> _Travail demandé_
Reprenez l'article sur le téléfilm consacré au droit de mourir dans la dignité en écrivant la suite de sa dernière phrase.

C’est une bouleversante histoire familiale réalisée par Lorenzo Gabriele pour France 2.
Jean (Jean-Pierre Marielle), se sait atteint d’une maladie incurable et ne voulant pas mourir dans la souffrance, décide de mettre fin à ses jours. Ses trois enfants (Léa Drucker, François Vincentelli, Aurélien Wiik) agissent différemment devant cet état de fait qui va s’aggraver lorsque leur mère, Madeleine (Mylène Demongeot) leur avoue qu’elle ne pourra pas vivre sans son mari et décide de le suivre dans la mort.
Histoire on ne peut plus dramatique et portant sur ce sujet qui reste encore épidermique en France : le droit de mourir dignement avant d’atteindre la souffrance.
Que dire du couple Demongeot-Marielle sinon qu’ils sont tous deux bouleversants dans cet amour indéfectible qui va peut-être les entraîner vers la mort ensemble.
Les trois enfants sont également superbes et confondants d’émotion abordant différemment cette décision, avec leur caractère, leurs idées, leurs idéaux.
On a souvent la larme à l’œil, le cœur serré mais à chaque fois que ça pourrait devenir trop pesant, une petite pirouette « à la Marielle » désamorce le tout et nos deux comédiens, qui ont une longue et brillante carrière derrière eux, trouvent là un rôle à la hauteur de leur talent.
Monique Scaletta
Mylène DEMONGEOT… Le plaisir, l’envie, la passion
« Mylène, que voilà un magnifique rôle !
Oui ! J’ai tout de suite aimé le scénario d’autant plus que, depuis dix ans, je milite pour mourir dans la dignité.
Je ne comprends pas qu’on puisse s’acharner sur la souffrance de gens dont on sait pertinemment que leur sort est rédhibitoire, que la fin est inéluctable. En France ça reste un sujet tabou et, comme pour beaucoup d’autres choses, on est à la traîne des autres pays.
J’ai d’ailleurs un papier dans mon portefeuille désignant une personne qui impose, si ça m’arrive, qu’on ne s’acharne pas pour me laisser en vie.
Comment t’es venue cette »dernière volonté » ?
Il y a eu deux événements : j’ai d’abord vu ma mère mourir à petit feu. C’était absolument dramatique. Et puis, tu sais combien j’aime les animaux et j’ai eu un chien qu’on ne pouvait pas sauver et que j’ai dû faire piquer. je me suis alors dit : comment peut-on avoir le droit de faire ça pour un animal afin qu’il ne souffre plus et d’avoir l’interdiction de le faire pour un humain qui meurt quelquefois en souffrant terriblement ?
J’estime que vouloir abréger la vie de quelqu’un qu’on aime lorsqu’il n’y a plus rien à faire, ça comporte beaucoup de force morale et d’amour.
J’espère d’ailleurs que ce film pourra faire bouger les choses. J’estime que ma vie m’appartient et que j’en fais ce que je veux. C’est pour tout cela que le film m’a touchée et que j’ai foncé tête baissée.

> _Entrées enregistrées_
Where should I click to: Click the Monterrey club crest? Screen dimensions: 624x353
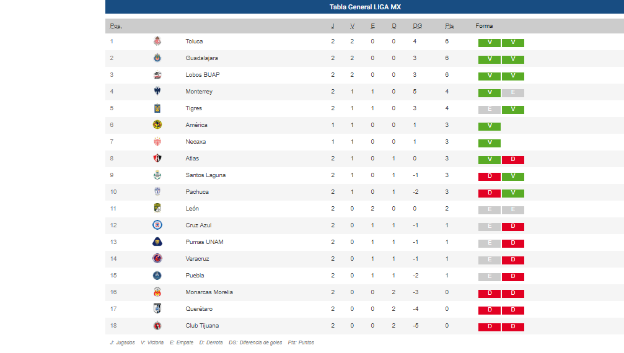coord(157,92)
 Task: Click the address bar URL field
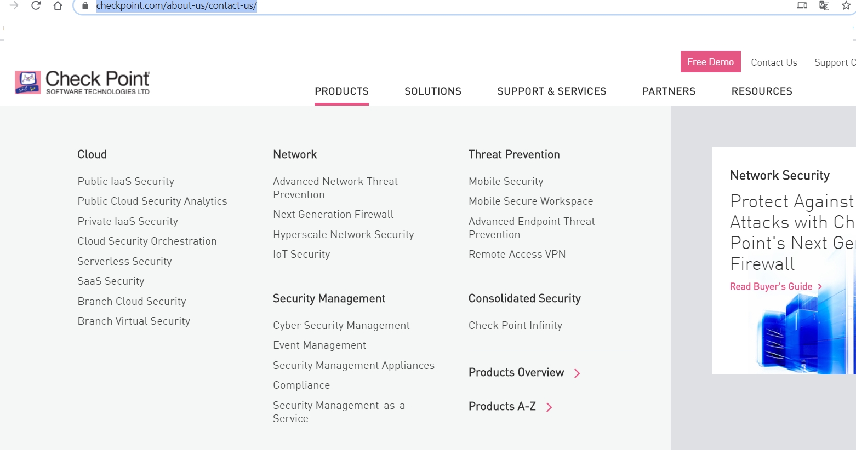(438, 6)
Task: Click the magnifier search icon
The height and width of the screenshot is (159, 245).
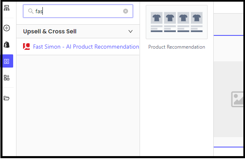Action: point(30,11)
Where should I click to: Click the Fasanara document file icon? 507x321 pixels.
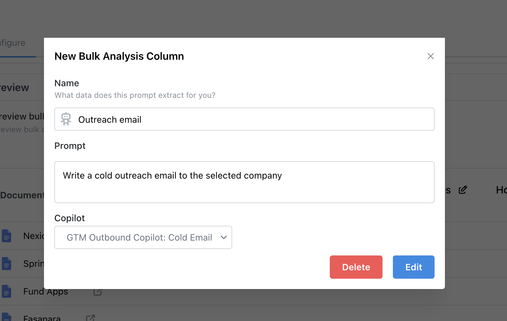(x=6, y=317)
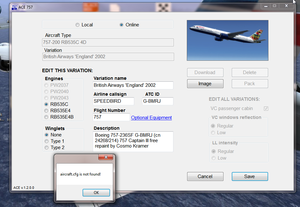Choose the RB535E4B engine

tap(46, 117)
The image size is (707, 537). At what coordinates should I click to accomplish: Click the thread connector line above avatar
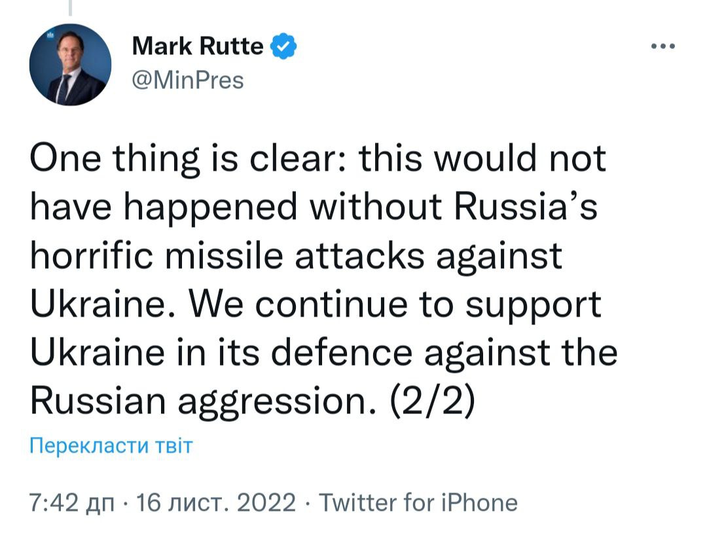point(70,7)
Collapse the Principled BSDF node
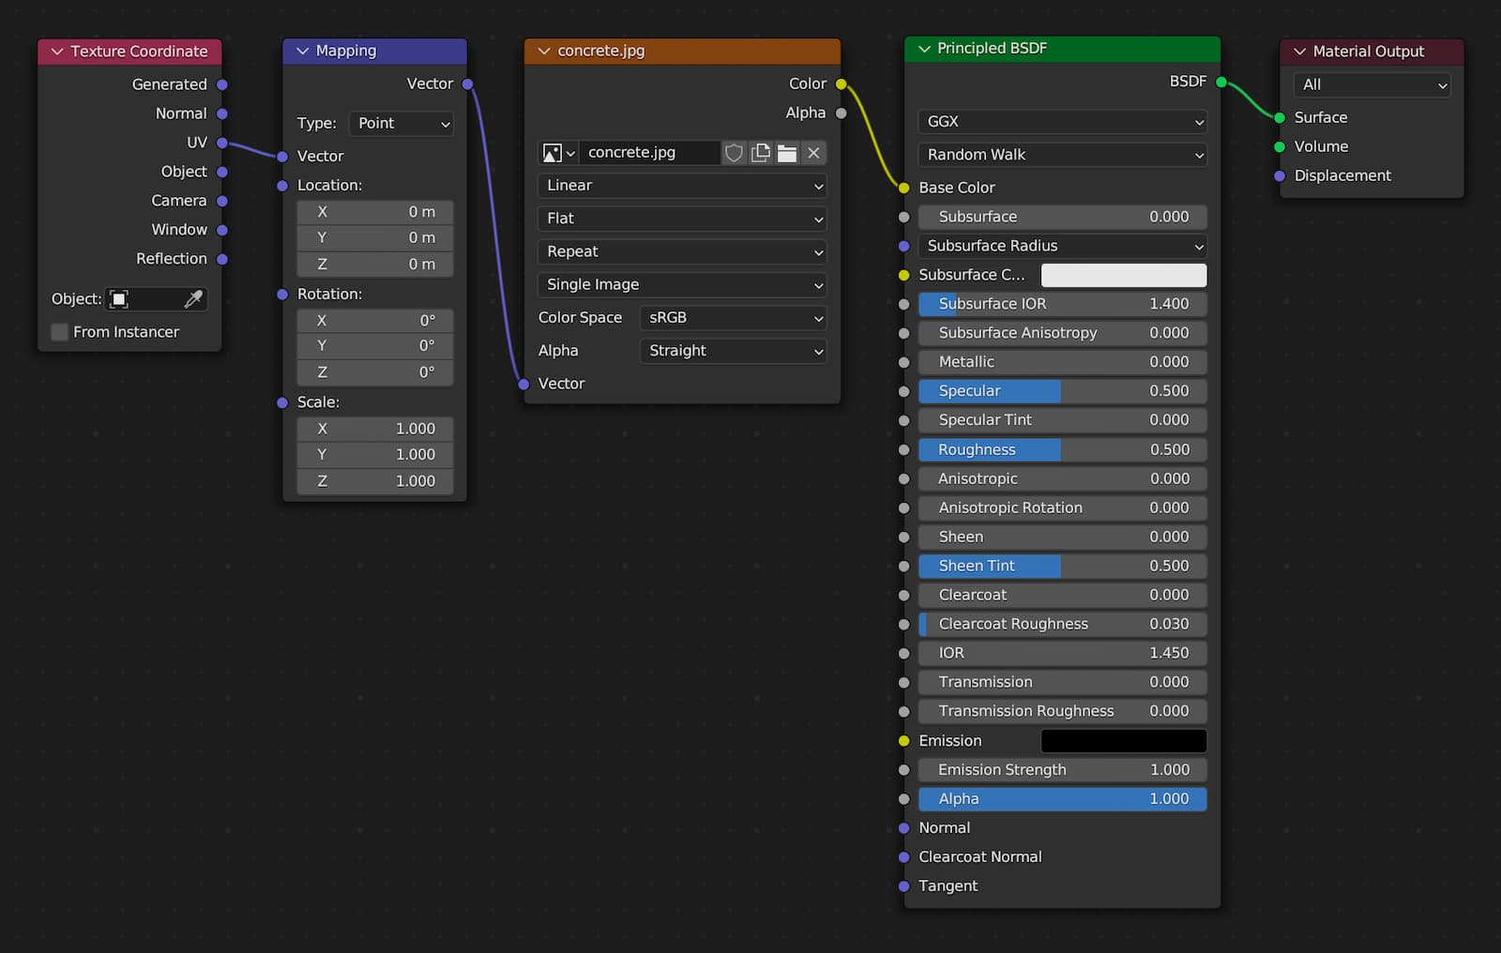Viewport: 1501px width, 953px height. 924,49
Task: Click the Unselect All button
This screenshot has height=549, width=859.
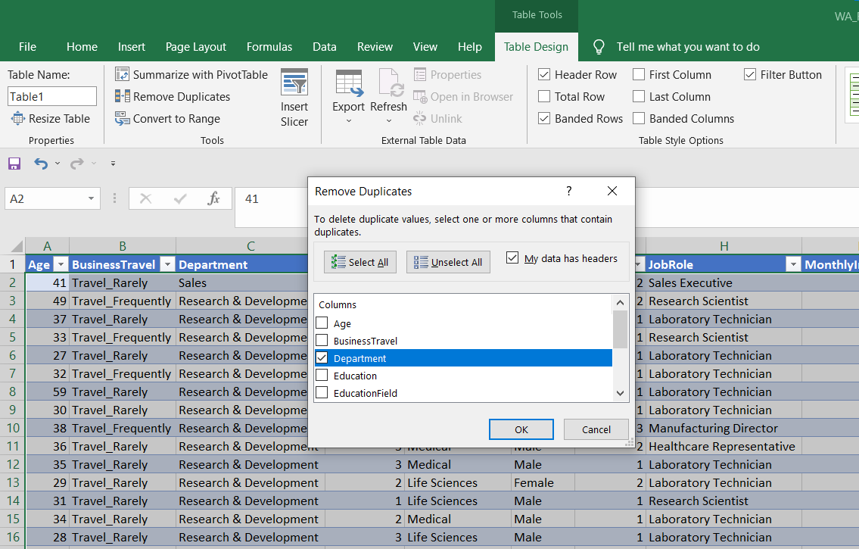Action: [448, 262]
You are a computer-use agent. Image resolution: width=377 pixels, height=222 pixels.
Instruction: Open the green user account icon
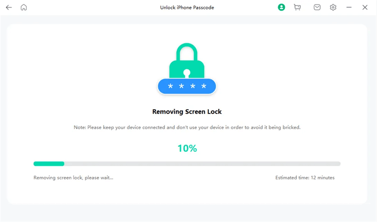click(x=281, y=8)
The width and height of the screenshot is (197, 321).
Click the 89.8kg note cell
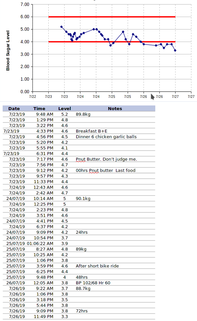coord(83,114)
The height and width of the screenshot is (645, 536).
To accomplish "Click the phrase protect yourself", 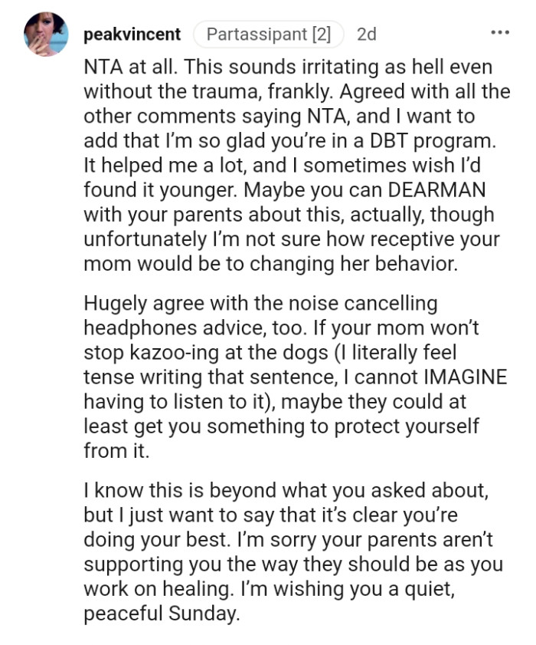I will click(406, 427).
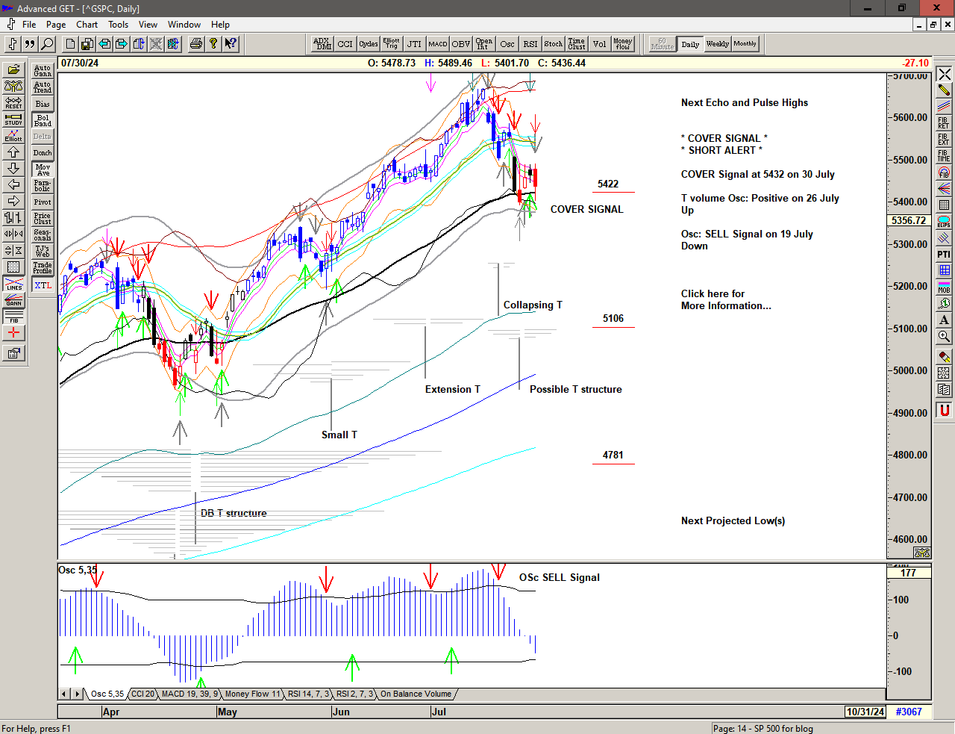Click the MACD indicator button
The image size is (955, 734).
pos(438,44)
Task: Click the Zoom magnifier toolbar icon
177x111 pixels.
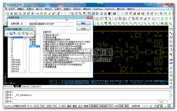Action: 80,14
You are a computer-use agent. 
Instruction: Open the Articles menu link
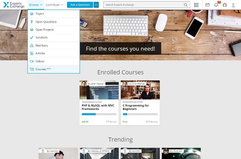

> _Réponse rédigée_
Par contre, dans le film, l’épouse veut suivre son mari dans la mort…
C’est vrai, c’est un peu différent mais je peux le comprendre, même si cette attitude ne me ressemble pas et si ce n’est pas du tout moi. Mais c’est une femme qui a toujours été protégée par son homme, qui s’est toujours appuyée sur lui et qui ne se sent pas de vivre seule même si les enfants, qui ont chacun leur vie, sont là et, apprenant qu’ils vont perdre leur père, ne veulent pas aussi perdre leur mère. Ca peut sembler un acte égoïste mais c’est plus fort qu’elle, elle est incapable de supporter cette séparation définitive.
C’est un film dur, un sujet difficile et délicat.
Je ne dirais pas cela. C’est vrai, le thème est douloureux et il y a quelques scènes qui sont d’une violence sourde, lancinante. Mais ce n’est pas traité avec pathos. L’humour est là pour contrebalancer les situations. Et lorsque cela devient trop dramatique, il y a une phrase, un événement, qui viennent déconnecter le drame latent.
Je trouve qu’il n’y a pas beaucoup de films français qui traitent de ce sujet et je pense aussi que ç’aurait pu être un film pour le cinéma… Et même, qu’il mériterait un César !
Ta rencontre avec Jean-Pierre Marielle ne date pas d’hier !
Ça remonte exactement à 63 où je partageais l’affiche avec lui et Belmondo dans « Tendre voyou » de Jean Becker.
Je me souviens de Jean-Pierre, qui, à l’époque, était plus vif qu’aujourd’hui et qui rendait fou Jean Becker : il tournait sa scène et une fois faite, il disait à Jean : « Je te l’ai faite comme ça mais je peux la faire autrement ». Et on refaisait la scène. Et il recommençait son petit jeu trois, quatre fois ce qui déstabilisait totalement Jean !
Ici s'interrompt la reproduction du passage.